_Stated exercise:_ Transcribe the data below word for word, beginning at the line that contains "You are a GUI" and stopping after the line that contains "The width and height of the screenshot is (938, 794).".

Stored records
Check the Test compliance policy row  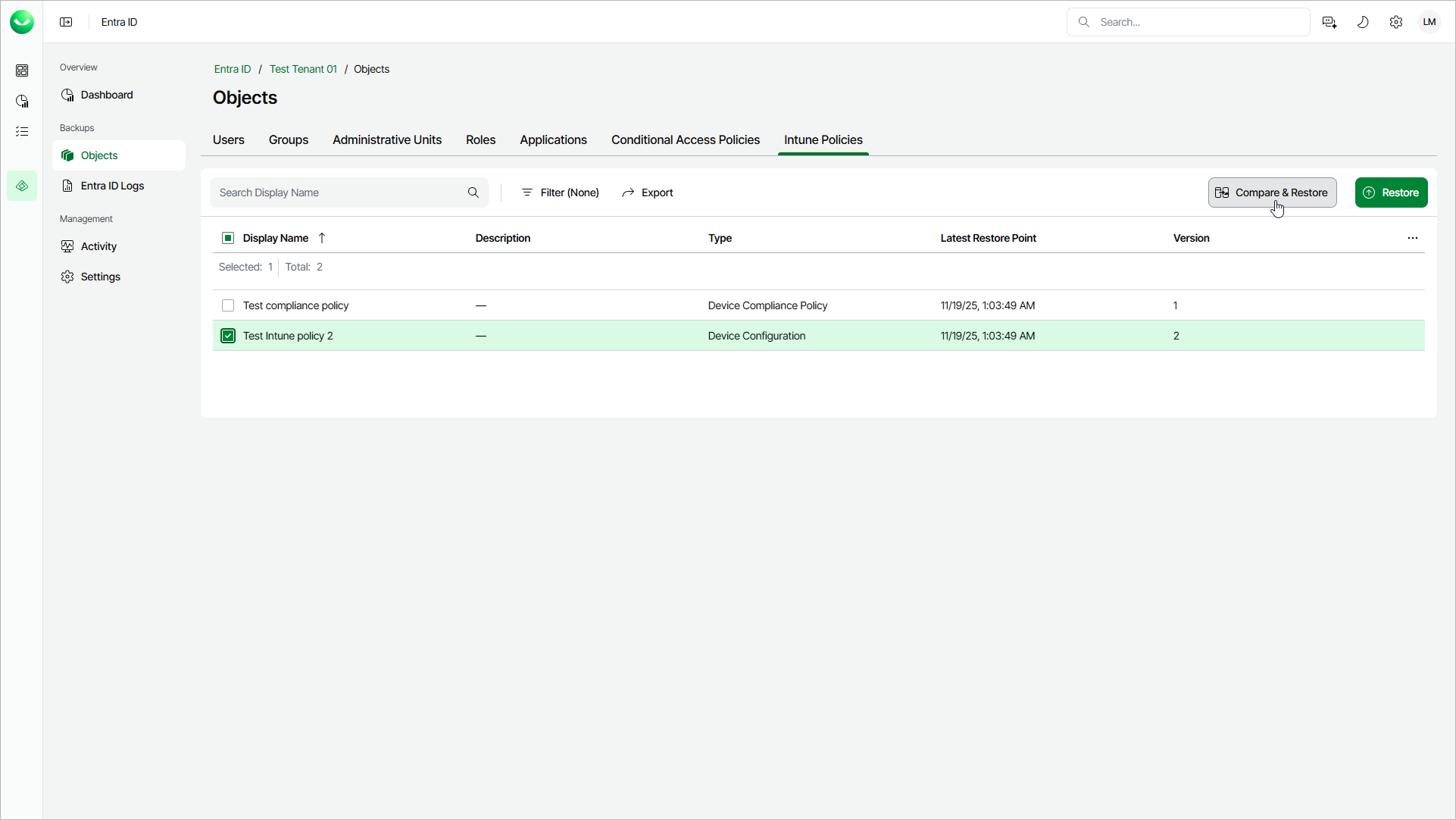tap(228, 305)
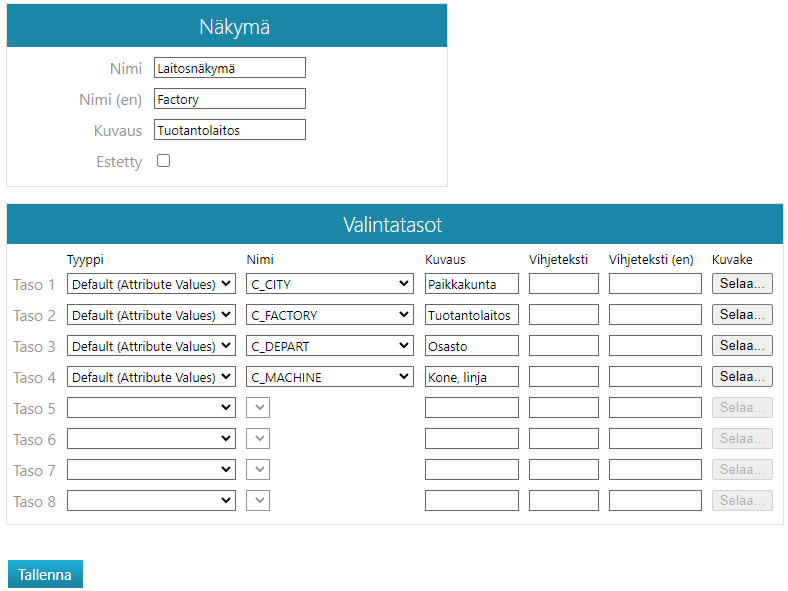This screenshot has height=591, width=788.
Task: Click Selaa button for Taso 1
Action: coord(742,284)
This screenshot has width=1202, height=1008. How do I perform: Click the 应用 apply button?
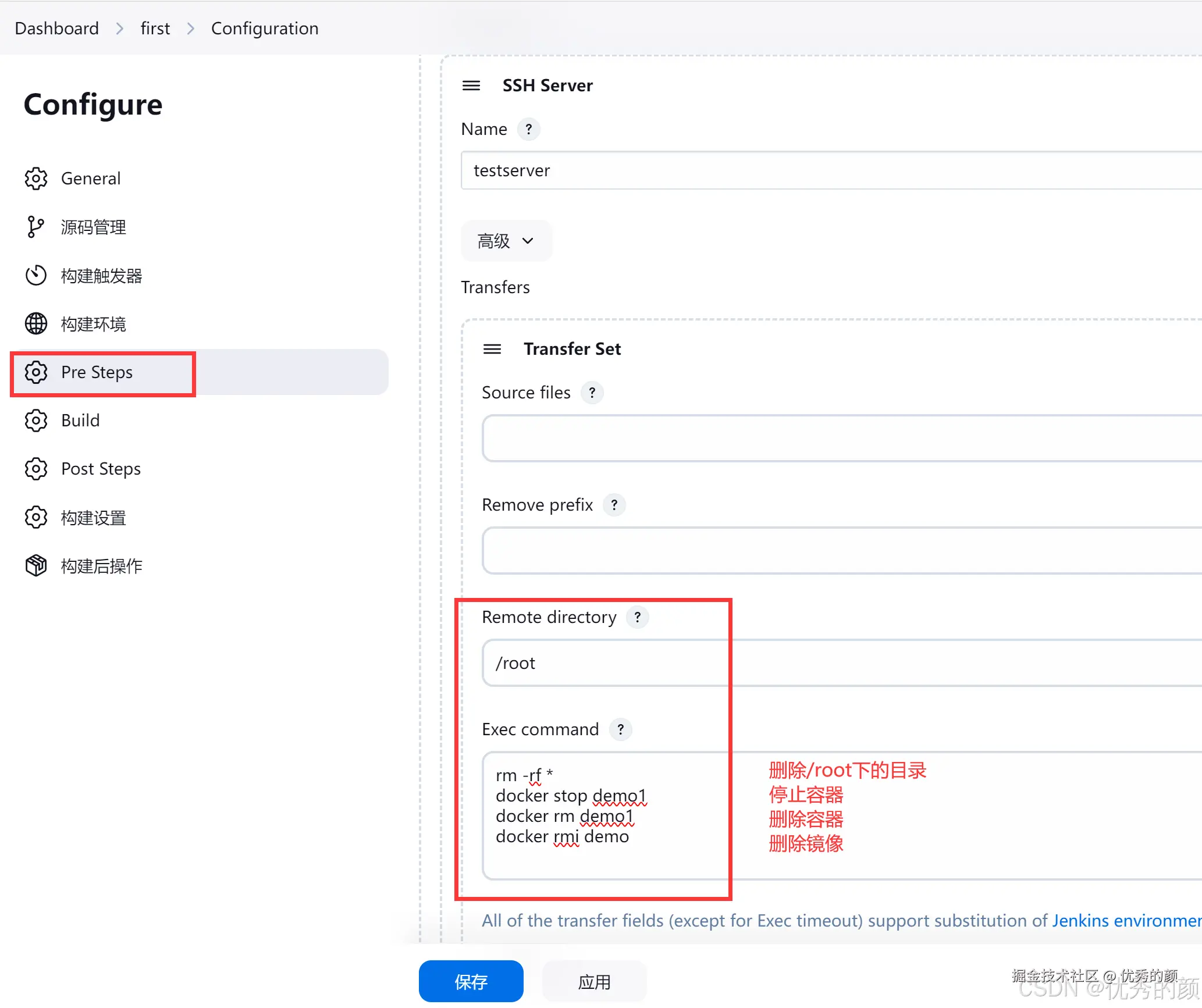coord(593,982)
==
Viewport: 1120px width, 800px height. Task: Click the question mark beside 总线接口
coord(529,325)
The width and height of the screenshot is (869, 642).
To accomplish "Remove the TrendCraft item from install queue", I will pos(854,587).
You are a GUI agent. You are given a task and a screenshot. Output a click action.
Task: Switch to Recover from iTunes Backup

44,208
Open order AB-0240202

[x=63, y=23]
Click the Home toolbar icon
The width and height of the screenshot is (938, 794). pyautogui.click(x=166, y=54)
* * *
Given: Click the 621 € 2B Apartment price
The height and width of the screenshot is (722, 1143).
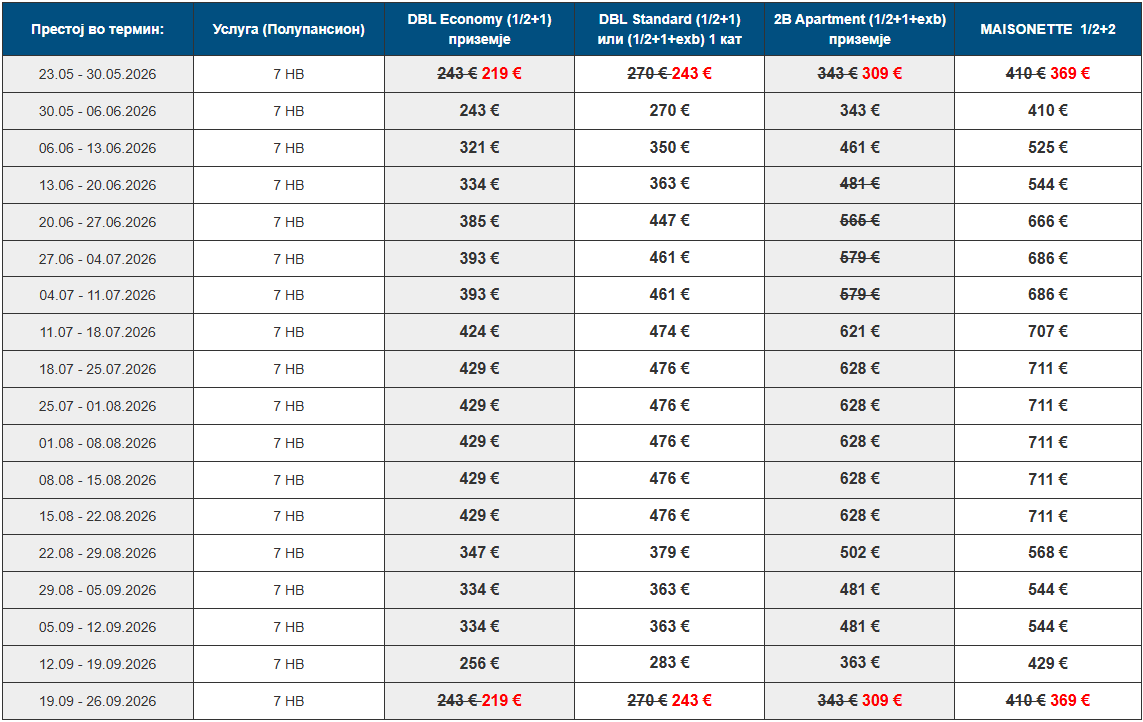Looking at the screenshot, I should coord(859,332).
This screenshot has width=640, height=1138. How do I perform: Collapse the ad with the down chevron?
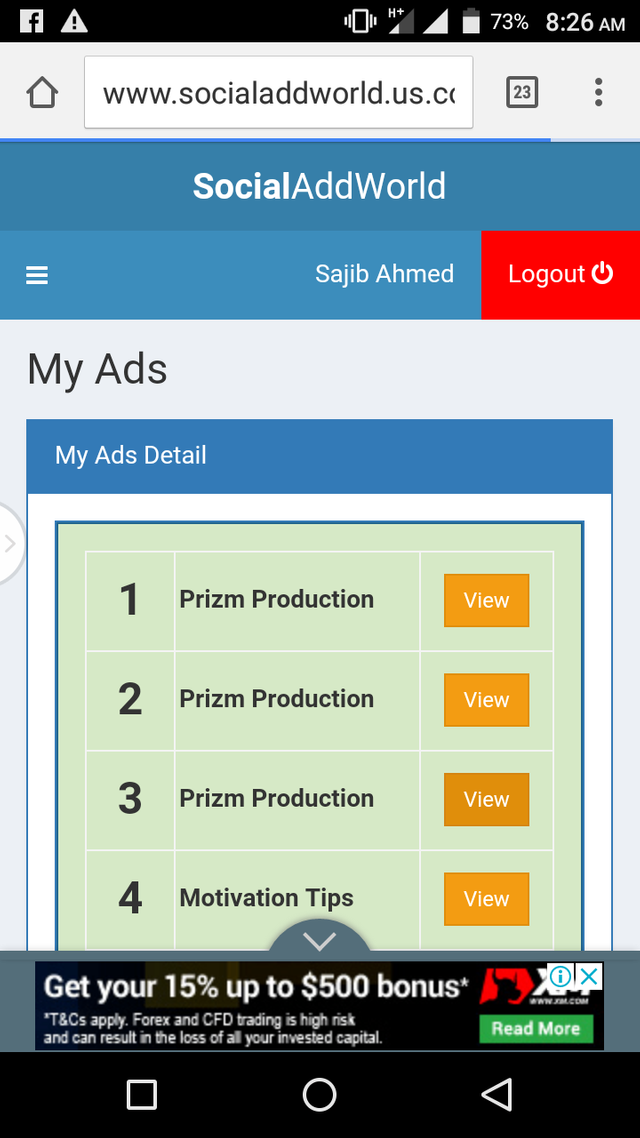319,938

_Answer:_
You are a GUI agent. You are given a task and a screenshot. Output a click action.
Task: Switch to Recover from iTunes Backup

44,208
Open order AB-0240202

[x=63, y=23]
Click the Home toolbar icon
The width and height of the screenshot is (938, 794). pyautogui.click(x=166, y=54)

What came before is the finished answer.